Concernant la première question préjudicielle, les positions des parties furent diamétralement opposées. Airbnb et al. soutenaient que les services qu’elle preste relèvent de la directive 2000/31, alors que le gouvernement français et al. estimaient que conformément au raisonnement suivi par la Cour de justice dans les arrêts Elite Taxi et Uber France (précités), les services d’intermédiation d’Airbnb, combiné aux autres services proposés, constitue un service global dont l’élément principal est un service lié à l’immobilier ; il ne s’agirait dès lors pas d’un service de la société de l’information.
Sur la base de l’enseignement des arrêts Elite Taxi et Uber France, l’avocat général estime qu’il s’agit d’un service de la société de l’information uniquement à la condition que le prestataire, s’il rend des services matériels en sus des services rendus par des dispositifs électroniques, n’exerce pas l’influence décisive sur les conditions de prestation de ces services matériels ; ils doivent être dissociables des services rendus au moyen de dispositifs électroniques pour ne pas affecter la qualification de ceux-ci de « services de la société de l’information » au sens de la directive 2000/31.

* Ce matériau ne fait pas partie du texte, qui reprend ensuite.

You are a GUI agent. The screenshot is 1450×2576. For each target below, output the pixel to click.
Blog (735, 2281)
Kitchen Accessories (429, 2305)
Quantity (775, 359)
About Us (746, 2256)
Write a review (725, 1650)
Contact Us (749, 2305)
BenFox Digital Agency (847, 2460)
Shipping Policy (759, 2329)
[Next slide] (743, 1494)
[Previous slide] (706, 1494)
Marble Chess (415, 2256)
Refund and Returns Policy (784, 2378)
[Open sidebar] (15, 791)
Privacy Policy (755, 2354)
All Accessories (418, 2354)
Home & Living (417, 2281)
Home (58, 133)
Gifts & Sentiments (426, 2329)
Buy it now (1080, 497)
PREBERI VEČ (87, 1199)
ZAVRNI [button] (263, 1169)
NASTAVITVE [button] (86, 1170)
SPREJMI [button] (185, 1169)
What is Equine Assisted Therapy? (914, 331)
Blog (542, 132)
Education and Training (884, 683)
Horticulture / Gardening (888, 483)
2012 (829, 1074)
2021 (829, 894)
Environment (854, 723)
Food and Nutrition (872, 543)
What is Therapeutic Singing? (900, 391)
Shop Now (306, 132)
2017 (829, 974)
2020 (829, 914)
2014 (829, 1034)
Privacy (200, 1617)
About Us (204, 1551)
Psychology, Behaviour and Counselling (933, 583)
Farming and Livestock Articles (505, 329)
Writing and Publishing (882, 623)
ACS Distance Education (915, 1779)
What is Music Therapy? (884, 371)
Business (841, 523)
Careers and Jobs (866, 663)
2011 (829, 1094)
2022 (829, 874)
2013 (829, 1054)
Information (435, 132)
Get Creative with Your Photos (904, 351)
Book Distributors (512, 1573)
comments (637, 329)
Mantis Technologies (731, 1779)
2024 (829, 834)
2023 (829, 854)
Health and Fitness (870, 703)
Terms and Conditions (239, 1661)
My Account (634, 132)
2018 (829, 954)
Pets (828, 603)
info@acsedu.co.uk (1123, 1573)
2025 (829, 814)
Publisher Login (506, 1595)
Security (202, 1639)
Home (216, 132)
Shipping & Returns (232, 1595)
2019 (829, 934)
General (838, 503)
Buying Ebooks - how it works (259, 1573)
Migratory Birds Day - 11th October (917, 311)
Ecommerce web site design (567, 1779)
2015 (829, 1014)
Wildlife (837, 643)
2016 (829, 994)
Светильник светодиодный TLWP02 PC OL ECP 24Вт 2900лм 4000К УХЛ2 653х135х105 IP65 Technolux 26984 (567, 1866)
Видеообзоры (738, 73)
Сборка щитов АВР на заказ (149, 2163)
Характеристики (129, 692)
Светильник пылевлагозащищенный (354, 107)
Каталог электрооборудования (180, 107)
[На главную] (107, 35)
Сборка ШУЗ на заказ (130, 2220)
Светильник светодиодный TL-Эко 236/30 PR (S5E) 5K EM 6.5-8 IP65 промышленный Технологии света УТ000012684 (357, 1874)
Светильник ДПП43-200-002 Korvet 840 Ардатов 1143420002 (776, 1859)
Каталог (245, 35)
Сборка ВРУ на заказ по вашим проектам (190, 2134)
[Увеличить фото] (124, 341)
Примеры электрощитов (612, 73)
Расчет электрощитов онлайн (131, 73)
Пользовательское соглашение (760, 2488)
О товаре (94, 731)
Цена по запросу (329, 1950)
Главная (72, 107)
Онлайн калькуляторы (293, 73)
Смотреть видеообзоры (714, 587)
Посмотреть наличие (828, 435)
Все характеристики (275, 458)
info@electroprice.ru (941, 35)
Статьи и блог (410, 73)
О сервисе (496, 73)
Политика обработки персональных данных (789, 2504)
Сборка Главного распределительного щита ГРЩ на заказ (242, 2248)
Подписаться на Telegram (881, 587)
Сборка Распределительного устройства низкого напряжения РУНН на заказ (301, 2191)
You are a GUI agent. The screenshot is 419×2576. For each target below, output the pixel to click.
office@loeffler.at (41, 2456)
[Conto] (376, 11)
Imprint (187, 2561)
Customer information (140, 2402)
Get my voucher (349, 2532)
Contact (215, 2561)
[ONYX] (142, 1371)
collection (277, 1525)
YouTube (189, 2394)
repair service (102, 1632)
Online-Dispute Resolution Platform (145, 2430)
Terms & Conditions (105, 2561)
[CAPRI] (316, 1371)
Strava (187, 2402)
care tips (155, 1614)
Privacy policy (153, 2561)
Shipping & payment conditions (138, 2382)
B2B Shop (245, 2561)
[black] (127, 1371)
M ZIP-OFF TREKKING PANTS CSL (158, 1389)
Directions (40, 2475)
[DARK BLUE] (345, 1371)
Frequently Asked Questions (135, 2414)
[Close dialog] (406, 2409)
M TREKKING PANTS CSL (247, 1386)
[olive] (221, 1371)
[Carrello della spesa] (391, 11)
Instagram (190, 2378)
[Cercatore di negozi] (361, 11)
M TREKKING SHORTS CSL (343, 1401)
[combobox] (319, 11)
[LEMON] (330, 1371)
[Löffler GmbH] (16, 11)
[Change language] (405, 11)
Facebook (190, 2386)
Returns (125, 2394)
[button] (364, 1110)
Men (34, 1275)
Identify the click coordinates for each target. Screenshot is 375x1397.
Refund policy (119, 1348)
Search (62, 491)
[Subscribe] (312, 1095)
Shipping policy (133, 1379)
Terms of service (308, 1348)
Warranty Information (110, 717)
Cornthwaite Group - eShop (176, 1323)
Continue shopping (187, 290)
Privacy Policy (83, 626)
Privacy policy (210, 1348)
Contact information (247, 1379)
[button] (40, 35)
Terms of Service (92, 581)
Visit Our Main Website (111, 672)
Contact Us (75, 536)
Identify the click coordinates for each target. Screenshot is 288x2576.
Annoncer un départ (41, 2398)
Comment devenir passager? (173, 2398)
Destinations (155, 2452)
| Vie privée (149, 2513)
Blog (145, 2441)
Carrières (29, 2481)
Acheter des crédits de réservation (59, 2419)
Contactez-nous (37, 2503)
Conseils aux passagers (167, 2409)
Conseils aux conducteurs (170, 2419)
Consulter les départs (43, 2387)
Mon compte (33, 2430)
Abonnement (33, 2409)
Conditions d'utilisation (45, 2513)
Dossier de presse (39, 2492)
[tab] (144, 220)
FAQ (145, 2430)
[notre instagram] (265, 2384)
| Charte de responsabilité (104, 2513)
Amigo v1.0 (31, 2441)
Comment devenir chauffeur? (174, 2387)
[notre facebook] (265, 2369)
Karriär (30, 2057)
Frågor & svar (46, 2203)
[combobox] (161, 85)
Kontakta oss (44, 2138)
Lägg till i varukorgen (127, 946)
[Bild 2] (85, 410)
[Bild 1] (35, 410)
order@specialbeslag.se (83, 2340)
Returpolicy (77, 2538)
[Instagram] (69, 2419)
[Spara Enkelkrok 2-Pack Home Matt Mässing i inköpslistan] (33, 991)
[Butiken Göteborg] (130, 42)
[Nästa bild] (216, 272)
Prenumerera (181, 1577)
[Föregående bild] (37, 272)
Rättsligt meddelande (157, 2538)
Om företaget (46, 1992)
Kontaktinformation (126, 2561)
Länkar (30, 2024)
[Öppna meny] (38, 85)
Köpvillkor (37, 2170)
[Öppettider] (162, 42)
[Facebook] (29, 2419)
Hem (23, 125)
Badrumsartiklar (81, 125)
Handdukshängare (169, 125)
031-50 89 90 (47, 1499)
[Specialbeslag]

En l’espèce, l’avocat général constate qu’Airbnb fournit des services matériels d’hébergement en sus des services rendus via des dispositifs électroniques. Contrairement à Uber concernant l’activité de transport, Aibnb n’exerce cependant pas de contrôle sur les aspects économiquement pertinents du service d’hébergement (par exemple sur la localisation de l’hébergement, le standard etc.). Les services d’hébergement ne sont pas indissociables des services accomplis via des dispositifs électroniques : ils peuvent être fournis indépendamment de la plateforme et maintiennent leur intérêt économique propre.
Les services Airbnb constituent par conséquent des services de la société de l’information.
Concernant la seconde question, l’avocat général rappelle que la directive 2000/31 autorise les Etats membres à restreindre, sous certaines conditions, la libre circulation de services provenant d’un autre Etat membre (mesures nécessaires à l’ordre public, à la protection des consommateurs etc.). Ces restrictions doivent faire l’objet d’un examen de proportionnalité. Un tel examen n’avait pas été réalisé en l’espèce. L’avocat général propose à la Cour de répondre à la seconde question qu’un Etat membre autre que celui sur le territoire duquel le prestataire de services est établi ne peut restreindre, pour des raisons relevant du domaine coordonné, la libre circulation des services en invoquant, à l’égard du prestataire, d’office et sans examen de fond, des exigences telles que celles relatives à la profession d’agent immobilier, prévues par la « loi Hoguet ».